Pseudo-values at a specified time point $\tau$ are generated with the SurvUtils::GenPseudo function. The pseudo-value is defined as: $$ \hat{\theta}{i}(\tau) = n \cdot \hat{\theta}(\tau) - (n - 1)\cdot\hat{\theta}{(-i)}(\tau)$$ where $\hat{\theta}{i}(\tau)$ is the pseudo-value for subject $i$ at time $\tau$, $n$ is the sample size, $\hat{\theta}(\tau)$ is the value of the cumulative incidence curve (CIC) at time $\tau$ based on the full sample, and $\hat{\theta}{(-i)}(\tau)$ is the CIC at time $\tau$ based on the jackknifed sample with subject $i$ excluded. Pseudo-values take censoring into account during their construction, and once calculated, can be modeled in the same way as any continuous outcome.

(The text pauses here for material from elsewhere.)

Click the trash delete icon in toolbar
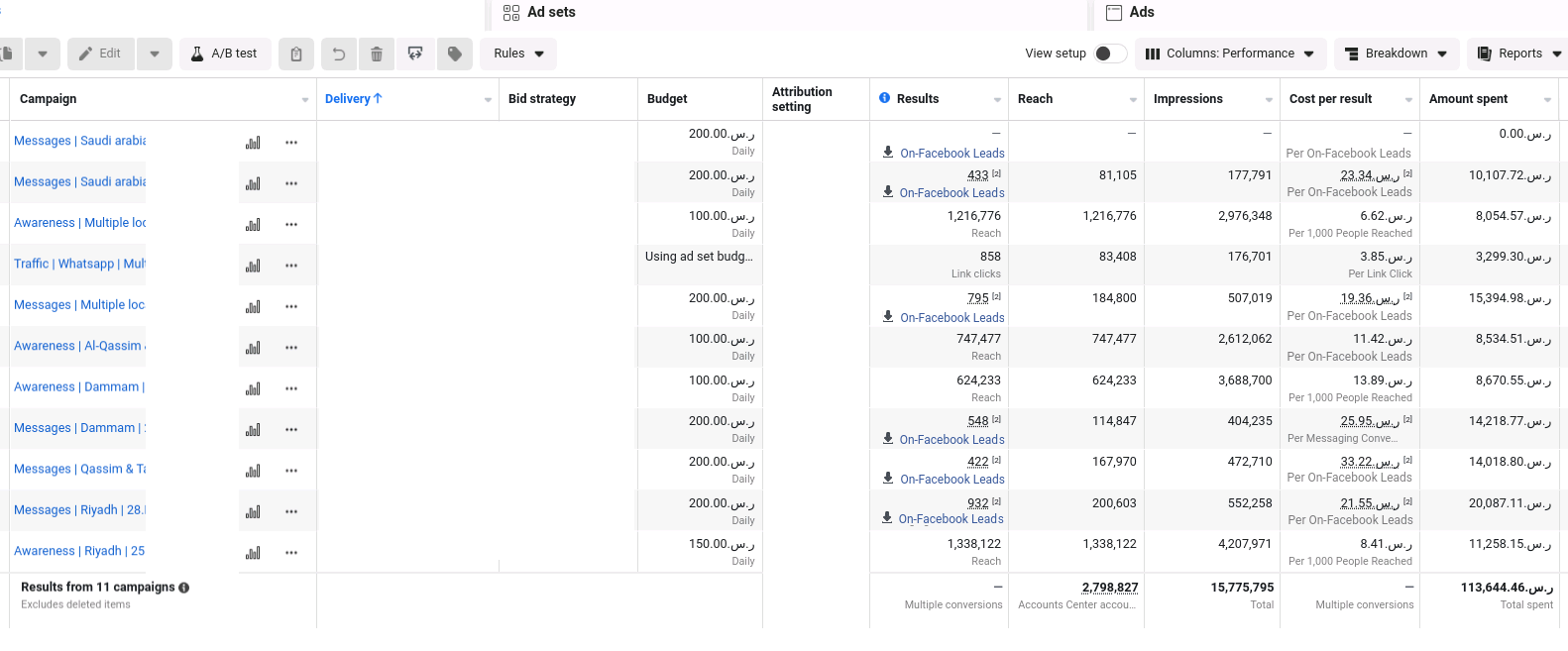Screen dimensions: 1568x651 coord(377,54)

Below, pseudo-values for the CIC at time $\tau = 2$ are modeled via linear regression. Consequently, the coefficients are interpreted as risk differences. For example, the coefficient on arm indicates that the treatment ($A = 1$) is estimated to reduce the cumulative incidence of the event of interest at time $\tau = 2$ by 17.9\%, holding $(X_{1}, X_{2})$ constant. Meanwhile, a standard deviation increase in $X_{1}$ is associated with a 6.7\% increase in the cumulative incidence of the event of interest at time $\tau = 2$, holding $(A, X_{2})$ constant. As expected, $A$ is associated with a significant reduction in the cumulative incidence, $X_{1}$ is associated with a comparatively smaller but significant increase, and $X_{2}$ has no significant effect.

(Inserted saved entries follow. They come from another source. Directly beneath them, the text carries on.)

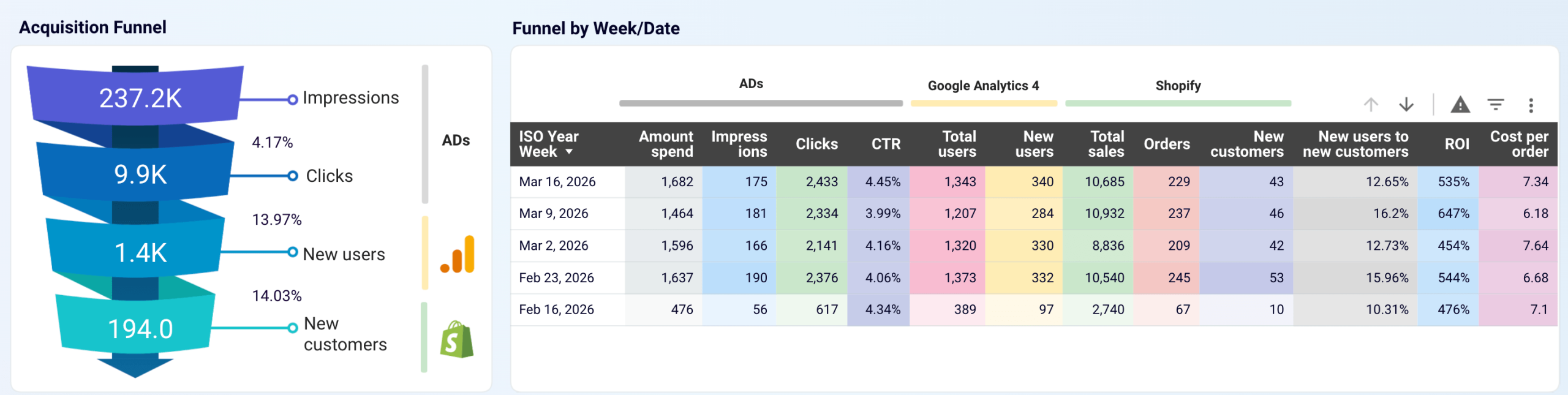This screenshot has height=395, width=1568.
Task: Click the Google Analytics bar chart logo
Action: point(458,254)
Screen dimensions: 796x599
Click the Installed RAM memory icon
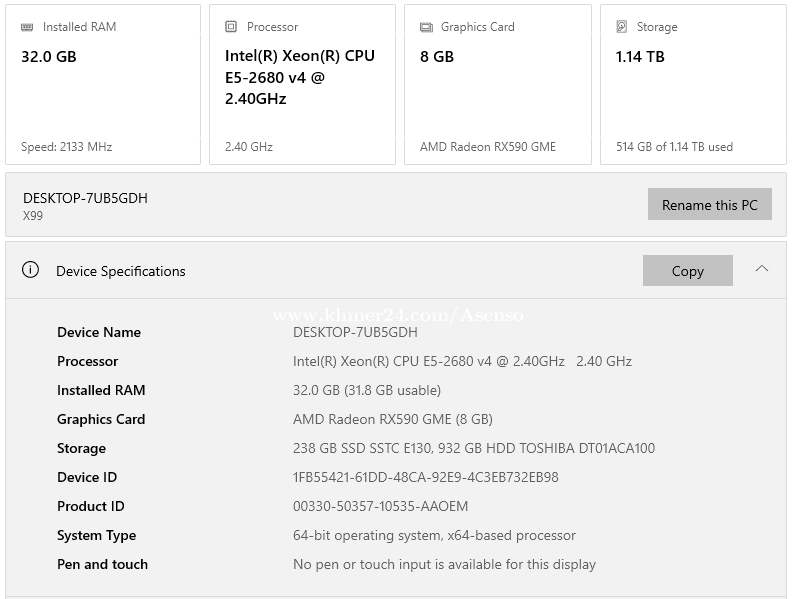[x=27, y=27]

# Generate pseudo-values for the cumulative incidence.
df <- SurvUtils::GenPseudo(df, tau = 2, type = "cic")

# Fit a linear pseudo-value regression.
fit <- stats::lm(pseudo ~ arm + x1 + x2, data = df)
summary(fit)

Ground truth

The generative model was specified in terms of multiplicative effects of the treatment and covariates on the rate parameter for the event of interest, whereas our analysis estimates rate differences at a particular time point. Since the generative model for the data is known, we can determine the ground truth values for the rate differences by simulating a large data set in the absence of censoring, then fitting the pseudo-value regression at the same time point, as demonstrated below. Uncertainty in the ground truth parameter estimates can be made arbitrarily small by making the sample size sufficiently large.

set.seed(101)
# Generate covariate frame.
n <- 2 * 1e4
df_x <- data.frame(
  arm = rep(c(0, 1), each = 1e4),
  x1 = stats::rnorm(n),
  x2 = stats::rnorm(n)
)

# Center the scale the covariates.
df_x$x1 <- scale(df_x$x1)
df_x$x2 <- scale(df_x$x2)

# Simulate data.
df <- SurvUtils::GenCRData(
  base_death_rate = 0.25,
  base_event_rate = 1.0,
  beta_event = c(log(0.5), log(1.2), 0),
  censoring = 0.0,
  covariates = data.matrix(df_x)
)
df <- cbind(df, df_x)

# Generate pseudo-values for the cumulative incidence.
df <- SurvUtils::GenPseudo(df, tau = 2, type = "cic")

# Fit a linear pseudo-value regression.
fit <- stats::lm(pseudo ~ arm + x1 + x2, data = df)
summary(fit)